## EXERCISE DETAILS:
Rewrite the rows below as a Markdown table with two columns, Number and Entry. Put each row's number under Number and its text under Entry, and leave out any blank rows.

## DATA EXTRACT:
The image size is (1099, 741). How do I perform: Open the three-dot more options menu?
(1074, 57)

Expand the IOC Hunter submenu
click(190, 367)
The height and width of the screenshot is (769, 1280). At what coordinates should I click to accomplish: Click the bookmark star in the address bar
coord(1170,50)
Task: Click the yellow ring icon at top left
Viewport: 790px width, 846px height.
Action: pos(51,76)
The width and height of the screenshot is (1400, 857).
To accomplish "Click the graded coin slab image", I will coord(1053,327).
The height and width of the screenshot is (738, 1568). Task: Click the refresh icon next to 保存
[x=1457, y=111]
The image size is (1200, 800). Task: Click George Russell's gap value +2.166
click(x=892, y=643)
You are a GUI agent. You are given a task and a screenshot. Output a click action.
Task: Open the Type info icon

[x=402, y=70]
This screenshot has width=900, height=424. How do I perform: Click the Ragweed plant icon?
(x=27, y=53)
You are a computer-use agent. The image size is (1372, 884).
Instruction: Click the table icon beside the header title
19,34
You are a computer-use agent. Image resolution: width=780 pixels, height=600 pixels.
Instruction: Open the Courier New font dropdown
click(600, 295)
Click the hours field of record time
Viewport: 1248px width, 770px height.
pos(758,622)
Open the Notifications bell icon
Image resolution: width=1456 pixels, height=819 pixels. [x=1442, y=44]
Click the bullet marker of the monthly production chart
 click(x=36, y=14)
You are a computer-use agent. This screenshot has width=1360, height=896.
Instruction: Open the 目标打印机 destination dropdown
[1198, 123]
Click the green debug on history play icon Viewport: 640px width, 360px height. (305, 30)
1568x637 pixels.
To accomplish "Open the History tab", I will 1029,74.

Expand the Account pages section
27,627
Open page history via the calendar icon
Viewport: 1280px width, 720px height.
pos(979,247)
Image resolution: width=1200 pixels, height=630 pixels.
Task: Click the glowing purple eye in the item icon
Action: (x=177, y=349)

## ANSWER:
| Number | Entry |
|---|---|
| 1 | The image size is (1099, 741). How do I perform: Open the three-dot more options menu? |
| 2 | (1074, 57) |
| 3 | Expand the IOC Hunter submenu |
| 4 | click(190, 367) |
| 5 | The height and width of the screenshot is (769, 1280). At what coordinates should I click to accomplish: Click the bookmark star in the address bar |
| 6 | coord(1170,50) |
| 7 | Task: Click the yellow ring icon at top left |
| 8 | Viewport: 790px width, 846px height. |
| 9 | Action: pos(51,76) |
| 10 | The width and height of the screenshot is (1400, 857). |
| 11 | To accomplish "Click the graded coin slab image", I will coord(1053,327). |
| 12 | The height and width of the screenshot is (738, 1568). Task: Click the refresh icon next to 保存 |
| 13 | [x=1457, y=111] |
| 14 | The image size is (1200, 800). Task: Click George Russell's gap value +2.166 |
| 15 | click(x=892, y=643) |
| 16 | You are a GUI agent. You are given a task and a screenshot. Output a click action. |
| 17 | Task: Open the Type info icon |
| 18 | [x=402, y=70] |
| 19 | This screenshot has width=900, height=424. How do I perform: Click the Ragweed plant icon? |
| 20 | (x=27, y=53) |
| 21 | You are a computer-use agent. The image size is (1372, 884). |
| 22 | Instruction: Click the table icon beside the header title |
| 23 | 19,34 |
| 24 | You are a computer-use agent. Image resolution: width=780 pixels, height=600 pixels. |
| 25 | Instruction: Open the Courier New font dropdown |
| 26 | click(600, 295) |
| 27 | Click the hours field of record time |
| 28 | Viewport: 1248px width, 770px height. |
| 29 | pos(758,622) |
| 30 | Open the Notifications bell icon |
| 31 | Image resolution: width=1456 pixels, height=819 pixels. [x=1442, y=44] |
| 32 | Click the bullet marker of the monthly production chart |
| 33 |  click(x=36, y=14) |
| 34 | You are a computer-use agent. This screenshot has width=1360, height=896. |
| 35 | Instruction: Open the 目标打印机 destination dropdown |
| 36 | [1198, 123] |
| 37 | Click the green debug on history play icon Viewport: 640px width, 360px height. (305, 30) |
| 38 | 1568x637 pixels. |
| 39 | To accomplish "Open the History tab", I will 1029,74. |
| 40 | Expand the Account pages section |
| 41 | 27,627 |
| 42 | Open page history via the calendar icon |
| 43 | Viewport: 1280px width, 720px height. |
| 44 | pos(979,247) |
| 45 | Image resolution: width=1200 pixels, height=630 pixels. |
| 46 | Task: Click the glowing purple eye in the item icon |
| 47 | Action: (x=177, y=349) |